Excerpt to read:
++++++++++++++++++++
This opinion is subject to revision before publication
UNITED STATES COURT OF APPEALS
FOR THE ARMED FORCES
_______________
UNITED STATES
Appellee/Cross-Appellant
v.
Paul E. COOPER, Yeoman Second Class
United States Navy, Appellant/Cross-Appellee
Nos. 21-0149 & 21-0150
Crim. App. No. 201500039
Argued October 20, 2021—Decided December 13, 2021
Military Judges: Robert B. Blazewick (trial) and
Marcus N. Fulton (DuBay hearing)
For Appellant/Cross-Appellee: Lieutenant Michael W.
Wester, JAGC, USN (argued).
For Appellee/Cross-Appellant: Major Kerry E. Friedewald,
USMC (argued); Lieutenant Colonel Christopher G. Blosser,
USMC, Lieutenant Colonel Nicholas L. Gannon, USMC,
Lieutenant Gregory A. Rustico, JAGC, USN, and Brian K.
Keller, Esq. (on brief); Lieutenant Joshua C. Fiveson, JAGC,
USN.
Judge MAGGS delivered the opinion of the Court, in
which Chief Judge OHLSON, Judge SPARKS, Judge
HARDY, and Senior Judge EFFRON, joined.
_______________
Judge MAGGS delivered the opinion of the Court.
This Court previously reviewed this case in 2019. United
States v. Cooper, 78 M.J. 283 (C.A.A.F. 2019). At that time,
we concluded that Appellant/Cross-Appellee Yeoman Second
Class (YN2) Cooper had waived his right to request individual
military counsel (IMC). Id. at 287. We then remanded the
case for further review. Id. On remand, the United States
Navy-Marine Corps Court of Criminal Appeals (NMCCA)
++++++++++++++++++++
Data extract:

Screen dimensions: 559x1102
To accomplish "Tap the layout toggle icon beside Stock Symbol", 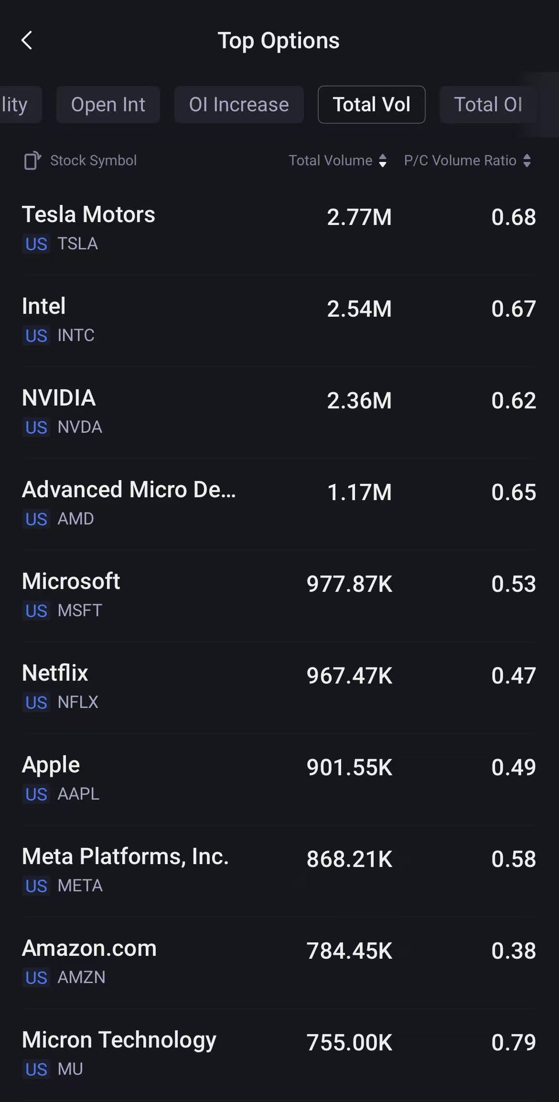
++++++++++++++++++++
Directive A: In the court opinion above, rewrite the paragraph that begins "For Appellee/Cross-Appellant:" as a short list that keeps every counsel's name, rank, service, and role.
Directive B: Return the passage of the court opinion above that begins at the words "Wester, JAGC, USN" and stops after "and Brian K.", copying it without any change.

Task answer A:
Counsel for Appellee/Cross-Appellant:
- Argued: Major Kerry E. Friedewald, USMC
- On brief: Lieutenant Colonel Christopher G. Blosser, USMC; Lieutenant Colonel Nicholas L. Gannon, USMC; Lieutenant Gregory A. Rustico, JAGC, USN; Brian K. Keller, Esq.
- Also listed: Lieutenant Joshua C. Fiveson, JAGC, USN

Task answer B:
Wester, JAGC, USN (argued).
For Appellee/Cross-Appellant: Major Kerry E. Friedewald,
USMC (argued); Lieutenant Colonel Christopher G. Blosser,
USMC, Lieutenant Colonel Nicholas L. Gannon, USMC,
Lieutenant Gregory A. Rustico, JAGC, USN, and Brian K.